Exercise brief →
Please carry on the podcast passage below about parenting and political organizing, starting right after its final sentence.

Provided passage →
──────

If you’ve been a long-time listener, you know I’m a practice gal. Talent is lovely but I value consistency even more. I’m certainly not the most talented therapist-organizer-auntie but I sure show up to the practice. That’s why I’m inviting you to take another step after you participated in a mass protest. After you attend a mass protest and wave your signs with your family, our responsibility becomes sustaining that spark. I invite you to find a political home and keep showing up. As caregivers, you and I know that our children can’t afford this spark of solidarity to fizzle out. We’re playing the long game for our children and future generations. So we must stay strategic. Stay steadfast. Stay in the struggles. Stay ready. Stay rooted in values. Stay in the practice. 

Staying Strategic When You’re Tired

I know that the intensity of fascism makes us want to do everything, help everyone, and join every cause. Your heart is bleeding and your head is spinning. By being strategic with our capacity and creativity, we pick one bucket at a time to take action in. 

Then, we stay militant and keep practicing liberation -- in community organizing, in our homes, in everyday parenting. 

It’s strategic because this practice is feeding three birds with one scoop of peanuts. One, you get your reps in and strengthen your social justice action muscles. Two, your parenting is aligned with your liberatory values. And, three, you’re promoting your child’s development at the same time. 

How’s that tracking for you so far? This podcast is a free resource for you to DIY your approach to making everyday parenting political. Another resource is Raising Change Agents: Practicing Social Justice in Everyday Parenting – a book I wrote as a love letter to you which is officially published as of today. You can choose the right resource that will accompany you in your practice.

──────

(Items from a data source)
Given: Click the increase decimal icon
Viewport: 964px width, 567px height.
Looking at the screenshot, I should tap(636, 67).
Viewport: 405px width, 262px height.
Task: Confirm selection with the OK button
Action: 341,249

──────

Answer to the exercise →
If you recall, one skill we mentioned when dismantling systemic oppression was being in your discomfort without reacting or freaking out when the State or institutions deploy repressive policing strategies. As a caregiver, you already know that you get to practice this very same skill when your child pushes your parenting buttons. Instead of reacting and punishing your child, you pause and respond intentionally to them, meeting them where they’re at. It’s a transferrable skill between home and community. In the Raising Change Agents book, you’ll map out your reactivity cycle and try out different ways to stay grounded in Chapter One, titled, “But How Do I Stop Snapping and Screaming at My Kids?” By practicing this skill at home with your child first, you strengthen the skill so you can bring it to your community organizing with clarity and confidence (without feeling performative). 

The other chapters will accompany you in unlearning policing in parenting so you can power-with with your child and prepare them to survive and thrive. They’ll accompany you in unlearning white supremacy’s perfectionism and use what Harriet Tubman and disability justice movement taught us about how to gauge if you’re on the right track. They’ll accompany you in connecting the dots between social justice parenting and child development research too. I’m humbled and excited that the book is available now anywhere you buy books.

Thank you so much for ordering your copies and sharing them with your beloved communities. I hope you hear the intention in my heart that it’s not about book sales. Rather, it’s about using the book to be in service of our collective liberation.

[CLOSING]

The more the Empire exhausts us, the more cunning and creative care must be.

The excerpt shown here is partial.